La chitarra cui sono più affezionato e che ho usato per la maggior parte dei brani nel disco è una Rickenbacker 360. È uno strumento inconfondibile, una chitarra semiacustica un po’ faticosa da suonare ma con un suono unico e bellissima dal punto di vista estetico. Per alcuni brani ho poi usato una Fender Telecaster, per il suo suono cristallino e per la sua precisione e affidabilità. Come amplificatori, pur essendo molto legato alla musica brit e cresciuto nel mito del Vox AC30 e dei grandi Marshall, uso quasi sempre dei valvolari Fender (americani che di più non si può). Di effetti ne uso pochi. Come ogni chitarrista comprerei due nuovi “pedalini” al giorno, ma con gli anni mi sono reso conto che all’atto pratico me ne servono pochissimi: un buon overdrive della T-Rex, tremolo e riverbero della TC Electronic. Poi, tutte le volte che posso cerco di spingere in saturazione le valvole per raggiungere la vera distorsione dell’amplificatore: come è giusto che sia.
Caboto si è preso il suo “tempo per riflettere”?

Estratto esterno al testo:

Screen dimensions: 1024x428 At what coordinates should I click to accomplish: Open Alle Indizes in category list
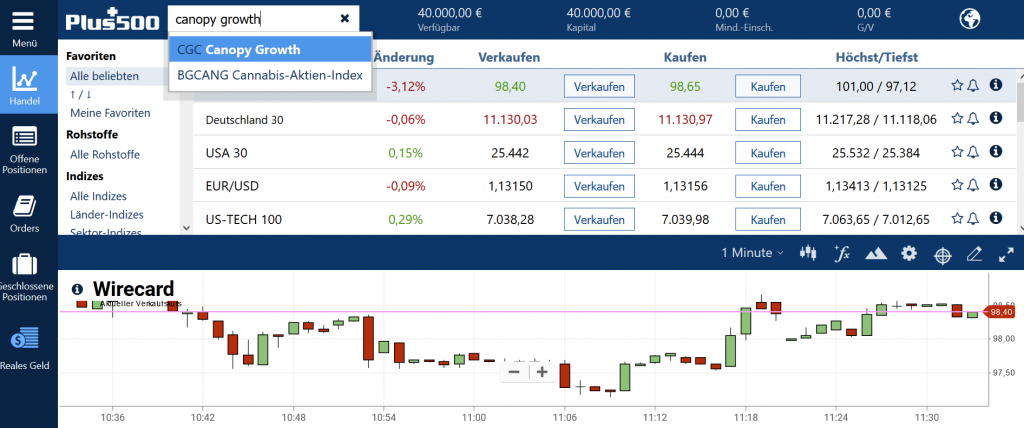[x=100, y=196]
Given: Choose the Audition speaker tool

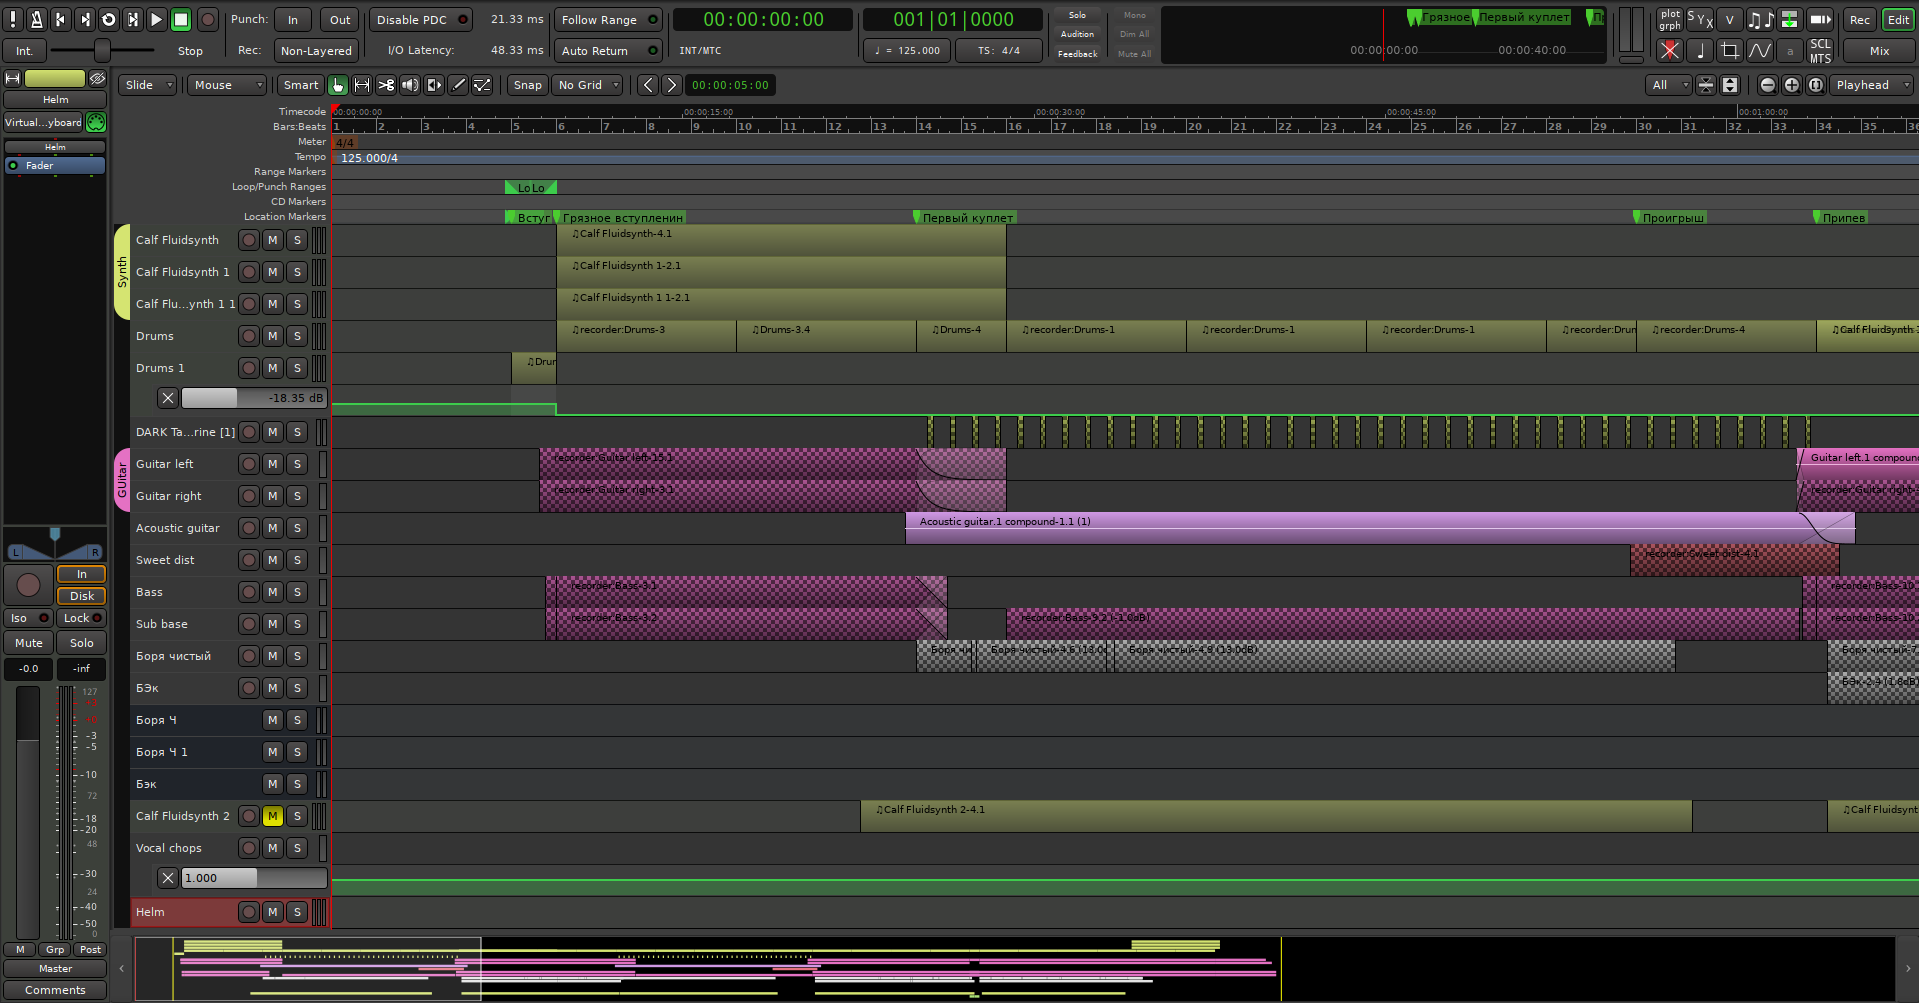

Penso di sì, ma non è mai abbastanza. Sono una persona irrequieta, vorrei essere capace di vivere di più il momento. Nella canzone “il mio romanzo esistenziale” parlo proprio dello scarso significato che avrebbe una vita vissuta troppo velocemente, puntando a mete irraggiungibili, senza godersi i piccoli traguardi quotidiani e finendo con un bilancio nullo. Bisogna prendersi il proprio “tempo per riflettere”, io ci provo ma so che dovrei fare di meglio.